Updated: Jan 25, 2021

It's no longer the case that all you need to start working as a self-employed translator is a good knowledge of the languages you intend to work with and a school exercise book to record the jobs you do.

A first degree followed by a Master's, preferably in translation, is today by no means enough to get our fledgling translator launched onto the market. Translation software, social media presence, relationships with work providers and colleagues, accounting, ethical and regulatory requirements all need to be dealt with, as well as overcoming lack of experience and deciding whether to specialise.

And for those of us who may already have translation experience, it's the thought of dealing with the business side that is the most daunting.

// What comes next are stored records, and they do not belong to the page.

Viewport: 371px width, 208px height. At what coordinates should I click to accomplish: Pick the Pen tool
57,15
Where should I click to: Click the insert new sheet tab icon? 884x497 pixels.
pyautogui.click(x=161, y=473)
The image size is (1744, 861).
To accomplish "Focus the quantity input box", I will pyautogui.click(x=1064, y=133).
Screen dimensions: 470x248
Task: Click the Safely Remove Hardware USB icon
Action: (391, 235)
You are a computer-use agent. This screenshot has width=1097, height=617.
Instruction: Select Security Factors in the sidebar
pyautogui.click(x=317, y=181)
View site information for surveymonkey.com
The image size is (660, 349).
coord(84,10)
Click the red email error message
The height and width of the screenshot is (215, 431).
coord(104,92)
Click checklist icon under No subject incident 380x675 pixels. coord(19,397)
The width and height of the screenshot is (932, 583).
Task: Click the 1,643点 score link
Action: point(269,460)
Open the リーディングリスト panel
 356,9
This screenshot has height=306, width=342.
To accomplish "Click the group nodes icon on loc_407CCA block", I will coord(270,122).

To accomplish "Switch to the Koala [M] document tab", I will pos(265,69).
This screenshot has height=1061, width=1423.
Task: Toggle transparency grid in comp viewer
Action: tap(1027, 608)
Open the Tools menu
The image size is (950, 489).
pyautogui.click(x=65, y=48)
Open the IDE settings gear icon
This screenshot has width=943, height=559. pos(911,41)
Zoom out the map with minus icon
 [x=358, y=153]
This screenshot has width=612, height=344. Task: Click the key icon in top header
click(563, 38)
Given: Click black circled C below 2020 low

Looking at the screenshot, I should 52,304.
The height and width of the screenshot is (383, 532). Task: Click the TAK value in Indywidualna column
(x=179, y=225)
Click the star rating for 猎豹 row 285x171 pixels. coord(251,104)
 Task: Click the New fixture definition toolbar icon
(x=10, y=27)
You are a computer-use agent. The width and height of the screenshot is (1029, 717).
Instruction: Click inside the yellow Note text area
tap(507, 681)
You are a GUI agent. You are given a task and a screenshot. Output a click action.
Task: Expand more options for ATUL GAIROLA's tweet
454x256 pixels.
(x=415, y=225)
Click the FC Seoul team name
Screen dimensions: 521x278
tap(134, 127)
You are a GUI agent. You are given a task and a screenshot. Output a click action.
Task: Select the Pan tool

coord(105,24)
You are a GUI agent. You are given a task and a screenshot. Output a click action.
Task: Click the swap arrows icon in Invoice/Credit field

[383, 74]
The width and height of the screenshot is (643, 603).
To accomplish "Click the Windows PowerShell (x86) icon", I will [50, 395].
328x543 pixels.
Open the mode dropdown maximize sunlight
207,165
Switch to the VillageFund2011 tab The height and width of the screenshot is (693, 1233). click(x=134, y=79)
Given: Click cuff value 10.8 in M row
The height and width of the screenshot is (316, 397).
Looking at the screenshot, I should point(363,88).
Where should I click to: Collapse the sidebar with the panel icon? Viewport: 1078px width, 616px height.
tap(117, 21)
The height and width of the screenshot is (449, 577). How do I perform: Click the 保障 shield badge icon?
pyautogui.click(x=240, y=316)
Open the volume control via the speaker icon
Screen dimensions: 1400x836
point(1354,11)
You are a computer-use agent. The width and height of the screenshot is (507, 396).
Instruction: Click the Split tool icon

Happily, our professional association, the Institute of Translation and Interpreting (ITI) has stepped in and runs a training course, now well-established over several years, helpfully entitled "Setting up as a Freelance Translator" or SUFT. The course runs over 10 weeks, and covers topics such as "How do you get over the no-experience barrier?", "How to create an effective cv", "Specialising and networking" and the all-important "Getting paid on time" to mention just a few of the subjects covered.

I was lucky enough to attend SUFT, now in remote mode, from September to December 2020, and found it really useful. There was plenty of food for thought in the homework assignments and it was great to hear the different experiences and perspectives of the inspiring tutors and the diverse course participants.

SUFT 2020 “Best in Class” award winner Caroline Cronin had recently completed an MA in translation:

“While the MA had increased my confidence to translate professionally, on a practical level I was more clueless! How did I get started? How should I market myself? What were LSPs looking for? How would I cope with the administrative aspects of working freelance? The SUFT course is a financial investment so I weighed it up carefully but I was encouraged by the comments of others who had done the course and decided to go for it. I am so pleased I did!"

William Young, also a SUFT 2020 “Best in Class” award winner, felt he lacked confidence in the business side of freelancing:

“I learnt a great deal about all aspects of being a freelance translator, from marketing your services using online resources to handling the admin side of the profession. Ultimately, I came out of the course feeling that getting into paid translation isn’t as daunting a prospect as I had originally thought it would be, which was a great relief!”

I can highly recommend attending SUFT for anyone about to start out on a freelance translation career, or who has perhaps recently started, or is changing career. The next course will be in September 2021, so have a look at the details on the ITI website and take the plunge!

SUFT is open to both members and non-members (perhaps future members?) of ITI.

With thanks to all the tutors and fellow students for their hard work and input to the course, and especially to William Young and Caroline Cronin and ITI's Professional Development Officer for the quotes from the SUFT "Best in Class" report.

(Photo © Wix)

1 Comment

Great post Anne. I completely agree with all of what you say about this course (as you might expect!). I'd thoroughly recommend it - plus also it's really nice to link up with others just setting out on the freelancing path and share ideas and information. I have particularly benefitted from your expertise and experience!